- WHAT YOU NEED TO DO:
Print the listing below exactly.

- SUPPLIED INFORMATION:
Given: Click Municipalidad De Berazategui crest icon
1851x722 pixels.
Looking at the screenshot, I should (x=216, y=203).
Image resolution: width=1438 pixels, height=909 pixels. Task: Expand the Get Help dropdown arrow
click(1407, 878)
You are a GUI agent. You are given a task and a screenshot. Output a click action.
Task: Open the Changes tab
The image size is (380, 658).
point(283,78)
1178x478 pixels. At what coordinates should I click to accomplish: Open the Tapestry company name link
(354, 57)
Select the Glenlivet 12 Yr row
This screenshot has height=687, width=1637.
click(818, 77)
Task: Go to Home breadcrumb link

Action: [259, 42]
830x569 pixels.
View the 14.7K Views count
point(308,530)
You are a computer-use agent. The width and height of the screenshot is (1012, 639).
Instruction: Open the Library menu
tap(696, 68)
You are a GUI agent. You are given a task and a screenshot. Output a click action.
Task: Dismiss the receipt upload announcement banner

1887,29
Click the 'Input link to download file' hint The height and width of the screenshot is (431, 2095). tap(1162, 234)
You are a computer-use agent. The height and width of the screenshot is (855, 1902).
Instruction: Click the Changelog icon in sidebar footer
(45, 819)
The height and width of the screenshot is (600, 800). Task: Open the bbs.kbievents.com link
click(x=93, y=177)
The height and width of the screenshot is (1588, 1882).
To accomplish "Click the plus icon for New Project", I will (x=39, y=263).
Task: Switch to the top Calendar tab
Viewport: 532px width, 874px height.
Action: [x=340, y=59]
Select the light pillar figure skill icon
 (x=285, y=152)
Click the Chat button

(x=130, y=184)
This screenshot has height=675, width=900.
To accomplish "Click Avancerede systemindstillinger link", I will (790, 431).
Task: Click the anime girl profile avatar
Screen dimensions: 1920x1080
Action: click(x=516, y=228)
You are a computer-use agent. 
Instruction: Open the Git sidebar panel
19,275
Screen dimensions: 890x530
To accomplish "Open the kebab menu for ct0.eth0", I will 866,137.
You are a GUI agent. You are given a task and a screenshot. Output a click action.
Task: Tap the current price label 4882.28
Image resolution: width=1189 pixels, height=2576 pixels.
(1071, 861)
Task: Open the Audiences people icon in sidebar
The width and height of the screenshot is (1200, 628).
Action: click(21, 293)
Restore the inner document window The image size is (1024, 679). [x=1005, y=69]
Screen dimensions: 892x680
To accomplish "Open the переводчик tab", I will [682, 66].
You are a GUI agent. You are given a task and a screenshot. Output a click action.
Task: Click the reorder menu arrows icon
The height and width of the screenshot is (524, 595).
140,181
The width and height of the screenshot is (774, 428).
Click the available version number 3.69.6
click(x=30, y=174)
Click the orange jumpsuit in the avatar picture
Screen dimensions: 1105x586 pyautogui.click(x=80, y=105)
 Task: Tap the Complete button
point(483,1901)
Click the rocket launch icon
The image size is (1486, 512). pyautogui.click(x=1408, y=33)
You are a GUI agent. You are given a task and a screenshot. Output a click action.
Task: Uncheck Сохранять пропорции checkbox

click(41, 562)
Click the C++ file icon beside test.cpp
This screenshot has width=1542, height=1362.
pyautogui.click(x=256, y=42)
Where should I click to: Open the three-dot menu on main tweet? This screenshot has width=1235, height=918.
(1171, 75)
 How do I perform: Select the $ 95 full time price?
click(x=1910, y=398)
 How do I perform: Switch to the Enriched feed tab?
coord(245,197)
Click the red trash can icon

- ANSWER TO THE PROBLEM:
Given: Click Municipalidad De Berazategui crest icon
1851x722 pixels.
Looking at the screenshot, I should (x=216, y=203).
Image resolution: width=1438 pixels, height=909 pixels. Task: Expand the Get Help dropdown arrow
click(1407, 878)
You are a GUI agent. You are given a task and a screenshot. Output a click action.
Task: Open the Changes tab
The image size is (380, 658).
point(283,78)
1178x478 pixels. At what coordinates should I click to accomplish: Open the Tapestry company name link
(354, 57)
Select the Glenlivet 12 Yr row
This screenshot has height=687, width=1637.
click(818, 77)
Task: Go to Home breadcrumb link

Action: [259, 42]
830x569 pixels.
View the 14.7K Views count
point(308,530)
You are a computer-use agent. The width and height of the screenshot is (1012, 639).
Instruction: Open the Library menu
tap(696, 68)
You are a GUI agent. You are given a task and a screenshot. Output a click action.
Task: Dismiss the receipt upload announcement banner

1887,29
Click the 'Input link to download file' hint The height and width of the screenshot is (431, 2095). tap(1162, 234)
You are a computer-use agent. The height and width of the screenshot is (855, 1902).
Instruction: Click the Changelog icon in sidebar footer
(45, 819)
The height and width of the screenshot is (600, 800). Task: Open the bbs.kbievents.com link
click(x=93, y=177)
The height and width of the screenshot is (1588, 1882).
To accomplish "Click the plus icon for New Project", I will (x=39, y=263).
Task: Switch to the top Calendar tab
Viewport: 532px width, 874px height.
Action: [x=340, y=59]
Select the light pillar figure skill icon
 (x=285, y=152)
Click the Chat button

(x=130, y=184)
This screenshot has height=675, width=900.
To accomplish "Click Avancerede systemindstillinger link", I will (790, 431).
Task: Click the anime girl profile avatar
Screen dimensions: 1920x1080
Action: click(x=516, y=228)
You are a computer-use agent. 
Instruction: Open the Git sidebar panel
19,275
Screen dimensions: 890x530
To accomplish "Open the kebab menu for ct0.eth0", I will 866,137.
You are a GUI agent. You are given a task and a screenshot. Output a click action.
Task: Tap the current price label 4882.28
Image resolution: width=1189 pixels, height=2576 pixels.
(1071, 861)
Task: Open the Audiences people icon in sidebar
The width and height of the screenshot is (1200, 628).
Action: click(21, 293)
Restore the inner document window The image size is (1024, 679). [x=1005, y=69]
Screen dimensions: 892x680
To accomplish "Open the переводчик tab", I will [682, 66].
You are a GUI agent. You are given a task and a screenshot. Output a click action.
Task: Click the reorder menu arrows icon
The height and width of the screenshot is (524, 595).
140,181
The width and height of the screenshot is (774, 428).
Click the available version number 3.69.6
click(x=30, y=174)
Click the orange jumpsuit in the avatar picture
Screen dimensions: 1105x586 pyautogui.click(x=80, y=105)
 Task: Tap the Complete button
point(483,1901)
Click the rocket launch icon
The image size is (1486, 512). pyautogui.click(x=1408, y=33)
You are a GUI agent. You are given a task and a screenshot. Output a click action.
Task: Uncheck Сохранять пропорции checkbox

click(41, 562)
Click the C++ file icon beside test.cpp
This screenshot has width=1542, height=1362.
pyautogui.click(x=256, y=42)
Where should I click to: Open the three-dot menu on main tweet? This screenshot has width=1235, height=918.
(1171, 75)
 How do I perform: Select the $ 95 full time price?
click(x=1910, y=398)
 How do I perform: Switch to the Enriched feed tab?
coord(245,197)
Click the red trash can icon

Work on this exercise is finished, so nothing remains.